Задания:
A - Кем, согласно отрывку, населен дантов Нижний Ад?
B - Перепишите из отрывка без изменений фрагмент от слов «В части 2 он» до слов «терминологии — социальной утопии).» включительно.

Отрывок:
::::::::

В части 2 он потерян в темноте, и из-за крайней усталости спотыкается о цементное препятствие — современный городской эквивалент древесного корня в лесу, равно как и искаженная отсылка к божественному фонтану рая. Материальные параллели двух повествований делаются значимыми из-за параллелей духовного плана. Хотя дантов Нижний Ад населен историческими или легендарными персонажами, страдающими от последствий своих различных намеренных искажений, они также — аллегорические фигуры, представляющие возможность зла в душе поэта и любого индивида. Это значительное, но не невозможное упрощение аллегории — сказать, что, пока каждый не осознает ад внутри, будет невозможным — для любого сообщества, или государства, или человечества в целом — достичь гармонии рая (в светской терминологии — социальной утопии).

::::::::

Данные:
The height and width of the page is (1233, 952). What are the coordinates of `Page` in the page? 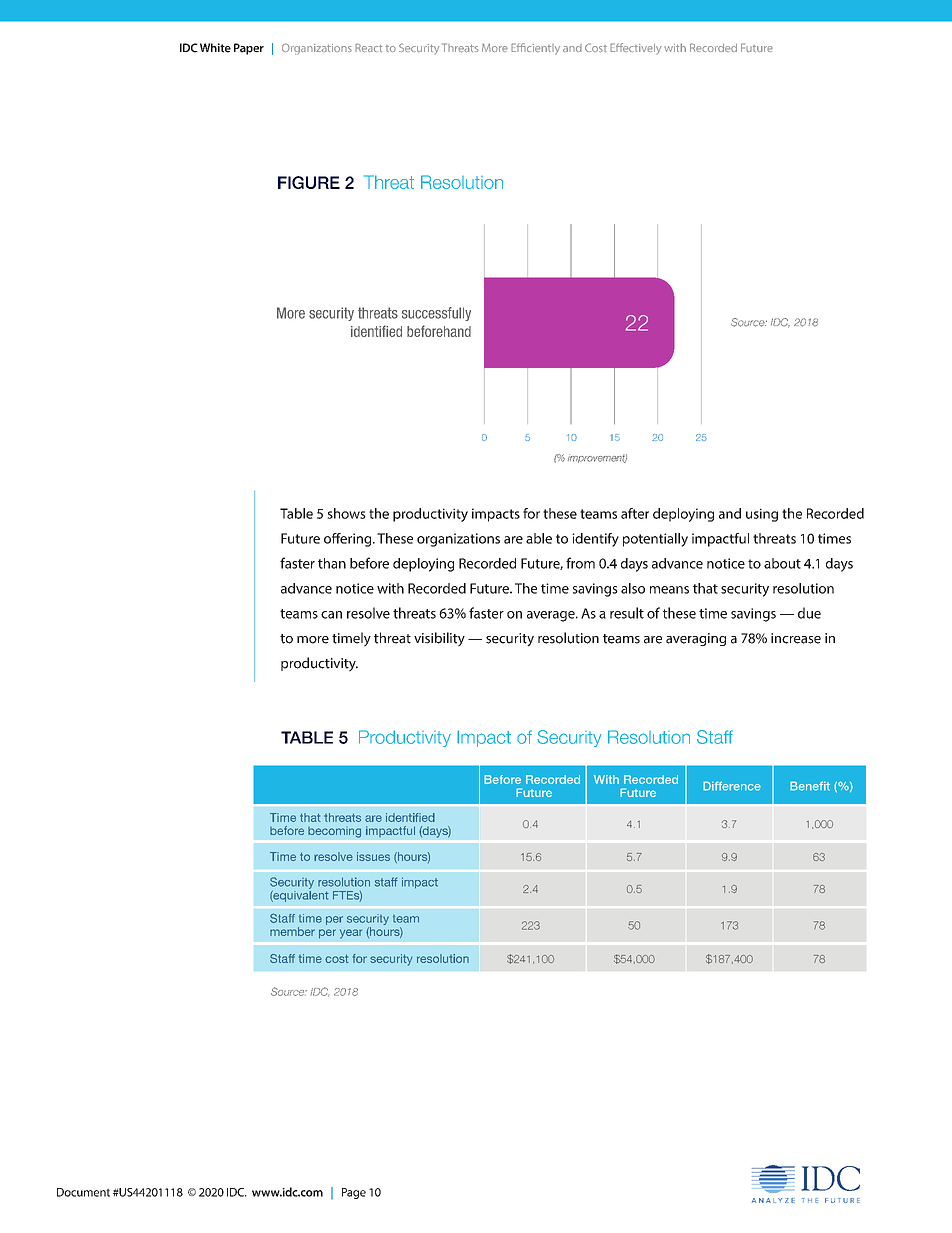 It's located at (354, 1193).
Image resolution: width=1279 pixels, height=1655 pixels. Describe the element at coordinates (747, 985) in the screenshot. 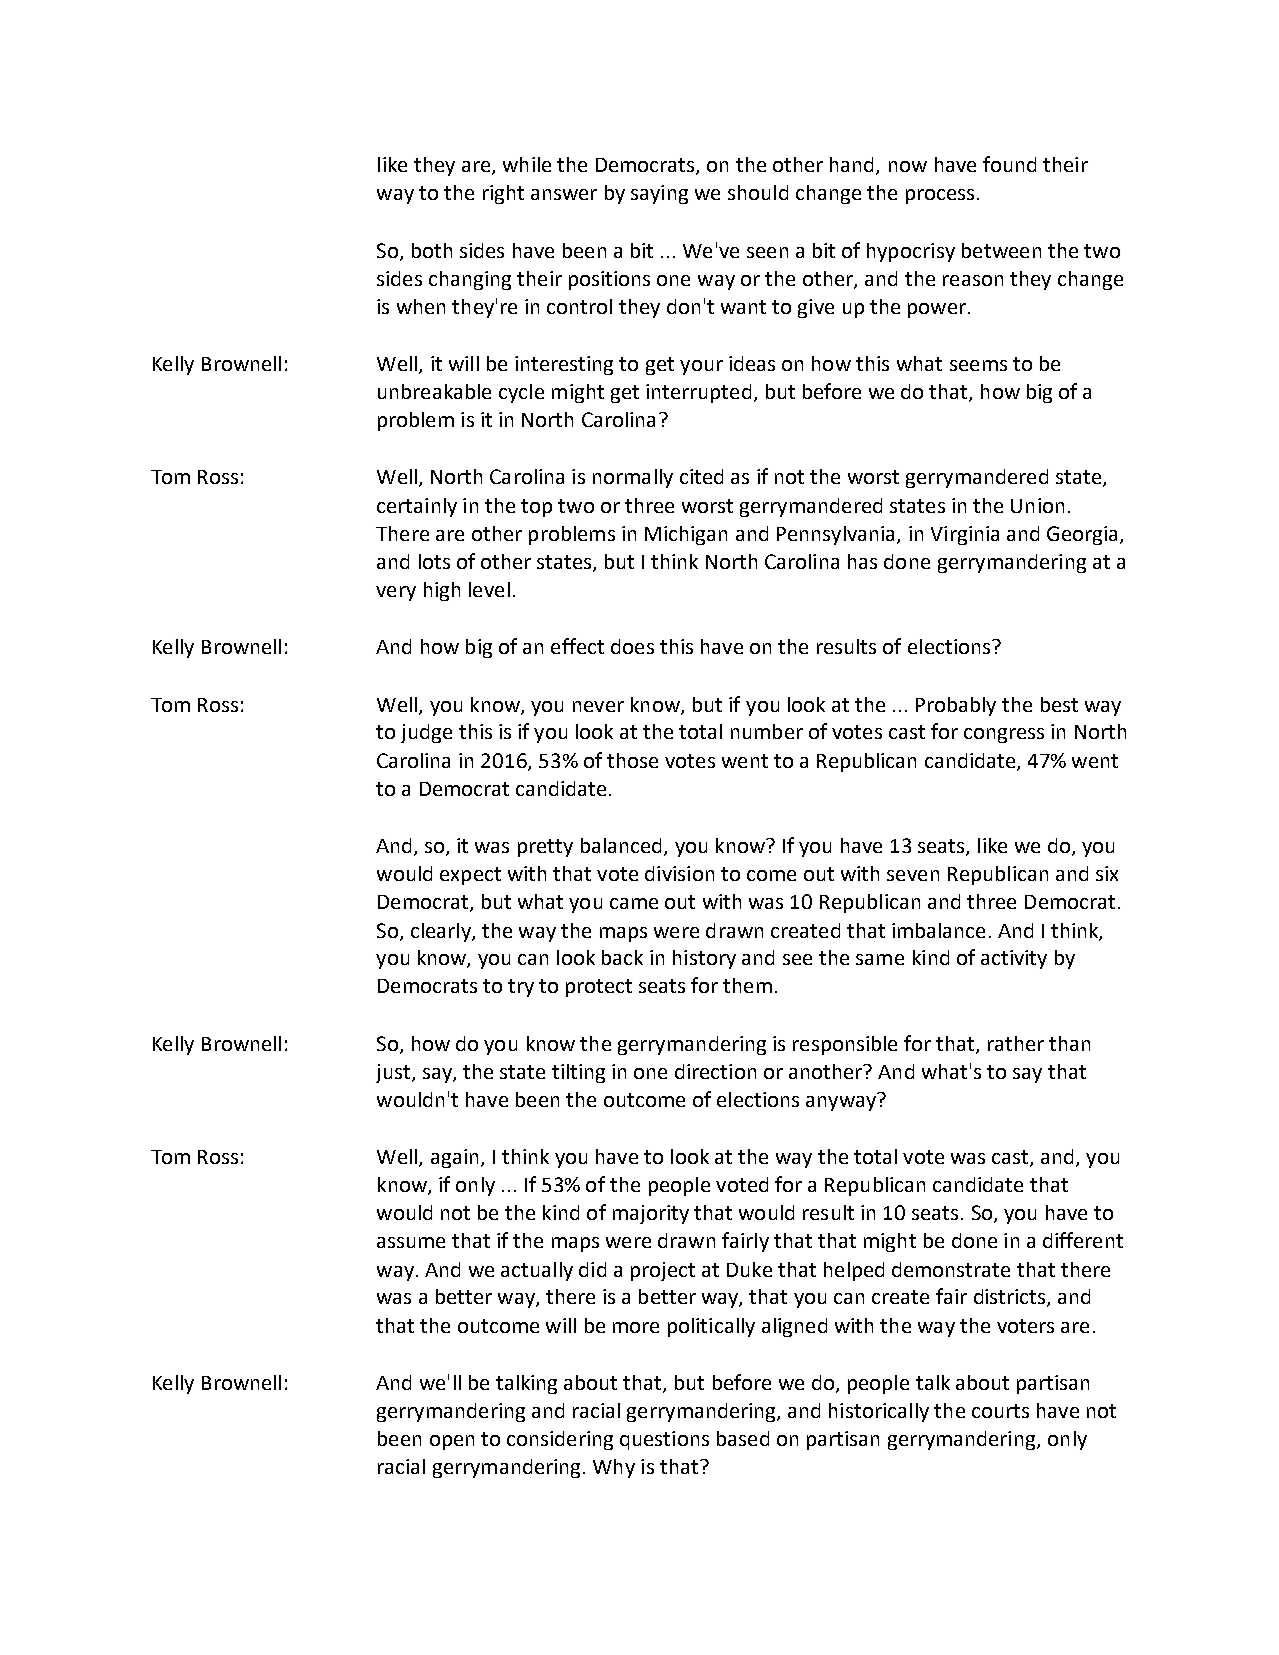

I see `them` at that location.
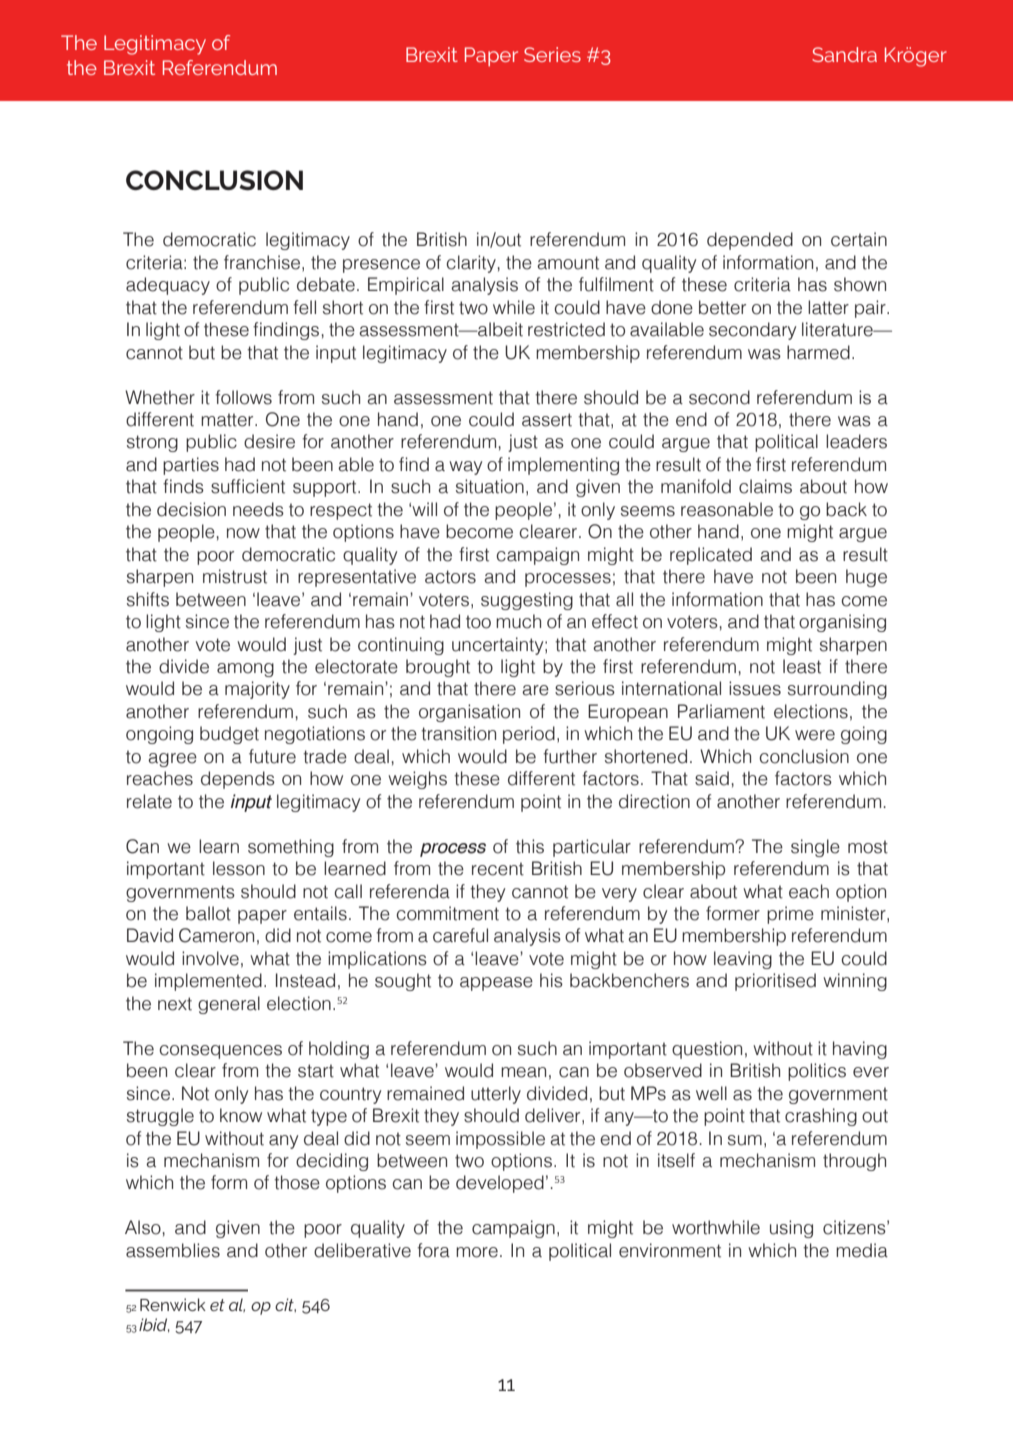  Describe the element at coordinates (173, 1250) in the screenshot. I see `assemblies` at that location.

::::::::

Ответы по порядку:
A - Историческими или легендарными персонажами, страдающими от последствий своих различных намеренных искажений.

B -
В части 2 он потерян в темноте, и из-за крайней усталости спотыкается о цементное препятствие — современный городской эквивалент древесного корня в лесу, равно как и искаженная отсылка к божественному фонтану рая. Материальные параллели двух повествований делаются значимыми из-за параллелей духовного плана. Хотя дантов Нижний Ад населен историческими или легендарными персонажами, страдающими от последствий своих различных намеренных искажений, они также — аллегорические фигуры, представляющие возможность зла в душе поэта и любого индивида. Это значительное, но не невозможное упрощение аллегории — сказать, что, пока каждый не осознает ад внутри, будет невозможным — для любого сообщества, или государства, или человечества в целом — достичь гармонии рая (в светской терминологии — социальной утопии).